Effondrements rue d'Aubagne: prison ferme pour des propriétaires, sursis pour l'ex-adjoint au maire

Les débris des immeubles effondrés rue d'Aubagne, à Marseille. - AFP
De premiers copropriétaires ont été condamnés lundi à de la prison ferme au procès des effondrements mortels de la rue d'Aubagne, la lecture du jugement ayant été brièvement interrompue par le malaise de l'un d'eux, dans une ambiance empreinte de douleur et d'émotion après ce drame du logement indigne dans lequel huit personnes sont mortes le novembre 2018.
Dans une salle archi-bondée de la salle des procès hors-norme du tribunal judiciaire de Marseille, le président Pascal Gand a commencé par relaxer six prévenus, trois copropriétaires du numéro 65 de la rue d'Aubagne et le bailleur social et deux de ses anciens dirigeants qui géraient le numéro 63 inoccupé.

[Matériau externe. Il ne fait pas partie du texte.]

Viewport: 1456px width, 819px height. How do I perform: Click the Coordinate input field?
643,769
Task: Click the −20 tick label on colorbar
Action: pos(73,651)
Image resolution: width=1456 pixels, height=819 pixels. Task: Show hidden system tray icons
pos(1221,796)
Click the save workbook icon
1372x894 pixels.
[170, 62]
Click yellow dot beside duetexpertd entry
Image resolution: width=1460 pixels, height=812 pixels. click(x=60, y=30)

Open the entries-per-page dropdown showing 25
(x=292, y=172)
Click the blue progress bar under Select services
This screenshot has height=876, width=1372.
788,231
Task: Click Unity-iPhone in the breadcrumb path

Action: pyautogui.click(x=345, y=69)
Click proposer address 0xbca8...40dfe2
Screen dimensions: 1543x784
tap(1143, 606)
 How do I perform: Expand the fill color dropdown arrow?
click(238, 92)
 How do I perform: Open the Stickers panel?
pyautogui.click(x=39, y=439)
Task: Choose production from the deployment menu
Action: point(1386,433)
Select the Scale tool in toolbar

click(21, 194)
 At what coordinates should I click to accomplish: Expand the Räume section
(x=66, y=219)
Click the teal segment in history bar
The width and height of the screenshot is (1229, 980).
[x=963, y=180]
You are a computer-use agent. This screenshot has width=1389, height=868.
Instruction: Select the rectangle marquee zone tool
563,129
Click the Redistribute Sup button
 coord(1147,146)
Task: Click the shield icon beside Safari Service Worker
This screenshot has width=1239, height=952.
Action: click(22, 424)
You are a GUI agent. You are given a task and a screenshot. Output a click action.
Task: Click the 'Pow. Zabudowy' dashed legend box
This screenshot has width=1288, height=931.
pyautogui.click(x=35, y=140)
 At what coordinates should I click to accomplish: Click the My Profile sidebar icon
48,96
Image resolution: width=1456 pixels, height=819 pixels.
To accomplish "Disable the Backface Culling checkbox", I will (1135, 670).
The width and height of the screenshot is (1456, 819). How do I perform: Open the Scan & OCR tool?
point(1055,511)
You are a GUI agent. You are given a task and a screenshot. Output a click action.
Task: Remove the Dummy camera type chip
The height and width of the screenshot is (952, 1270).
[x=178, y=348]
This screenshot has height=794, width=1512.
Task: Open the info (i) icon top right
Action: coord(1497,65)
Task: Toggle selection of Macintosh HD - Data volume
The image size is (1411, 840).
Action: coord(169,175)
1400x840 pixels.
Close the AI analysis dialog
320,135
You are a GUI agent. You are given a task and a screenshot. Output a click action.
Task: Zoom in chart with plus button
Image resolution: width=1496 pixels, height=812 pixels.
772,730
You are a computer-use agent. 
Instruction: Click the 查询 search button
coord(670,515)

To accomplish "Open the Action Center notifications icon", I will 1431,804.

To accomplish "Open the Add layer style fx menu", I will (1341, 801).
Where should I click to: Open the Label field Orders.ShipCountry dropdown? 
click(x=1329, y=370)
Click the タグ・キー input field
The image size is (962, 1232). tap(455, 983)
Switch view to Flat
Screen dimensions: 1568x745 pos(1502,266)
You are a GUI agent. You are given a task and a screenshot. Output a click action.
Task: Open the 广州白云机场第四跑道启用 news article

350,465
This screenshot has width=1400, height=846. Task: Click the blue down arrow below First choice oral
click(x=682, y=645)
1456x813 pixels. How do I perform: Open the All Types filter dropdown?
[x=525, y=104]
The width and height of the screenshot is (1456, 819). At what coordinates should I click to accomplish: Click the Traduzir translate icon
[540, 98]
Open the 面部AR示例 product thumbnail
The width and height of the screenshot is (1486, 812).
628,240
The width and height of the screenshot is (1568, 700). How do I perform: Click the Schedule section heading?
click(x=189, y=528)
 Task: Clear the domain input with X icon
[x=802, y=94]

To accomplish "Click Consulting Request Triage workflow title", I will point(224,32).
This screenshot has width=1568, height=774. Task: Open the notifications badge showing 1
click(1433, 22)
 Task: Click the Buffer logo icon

Puis Sébastien Ardilly, qui était poursuivis avec ses parents, absents à l'audience, et leur SCI en tant que personne morale, a été appelé à la barre. "Le tribunal retient que vous étiez personnellement informés des désordres graves" au numéro 65 de la rue d'Aubagne et que "vous avez fait preuve d'une indifférence totale en exécutant pas les travaux" nécessaires, a commencé le président Pascal Gand.
"Ces fautes ont causé de façon indirecte et certaine la mort d'Ouloume Saïd Hassani", une mère comorienne démunie qui vivait dans cet appartement du centre-ville de Marseille avec ses deux fils, qui ont eux survécu et étaient présent dans la salle.
Un malaise à l'audience
Pendant que le magistrat énumérait ces fautes - travaux non réalisés dans le plancher, le plafond, fils électriques apparents, punaises de lit - Sébastien Ardilly a fait un malaise et l'audience a du être suspendue une quarantaine de minutes le temps que les pompiers lui prodiguent des soins. A la reprise le tribunal a annoncé sa condamnation à trois ans de prison dont un an ferme sous bracelet électronique, quatre ans dont deux ferme sous bracelet électronique pour son père Gilbert et trois ans avec sursis pour sa mère Martine.
Dans la foulée, c'est l'ancien adjoint au maire de Marseille chargé de l'habitat insalubre, Julien Ruas, qui a été condamné à 2 ans de prison avec sursis: "Vous ne vous êtes aucunement mobilisé pour mettre en place une politique volontariste de lutte contre les immeubles en péril", a estimé le président Pascal Gand en détaillant le jugement du tribunal correctionnel de Marseille, qui a également condamné l'élu à une peine complémentaire d'interdiction d'exercer une fonction publique pendant cinq ans.
Des travaux inefficaces voire contreproductifs
Six semaines de débats à l'automne avaient permis d'établir que les effondrements le 5 novembre 2018 des numéros 63 (vide) et 65 étaient inéluctables vu l'état du bâti. Mais aucune mise à l'abri des locataires du 65 n'avait été décidée et les travaux entrepris s'étaient avérés inefficaces voire contreproductifs.
Seize personnes morales et physiques ont été jugées pour différents délits, notamment homicide involontaire par violation manifestement délibérée d'une obligation de sécurité, un délit punissable de cinq ans de prison maximum, et soumission de personnes vulnérables dont au moins un mineur à des conditions d'hébergement indigne, des faits qui peuvent valoir jusqu'à dix ans d'emprisonnement.
Durant les débats, les prévenus avaient contesté en bloc, les avocats plaidant des relaxes en cascade.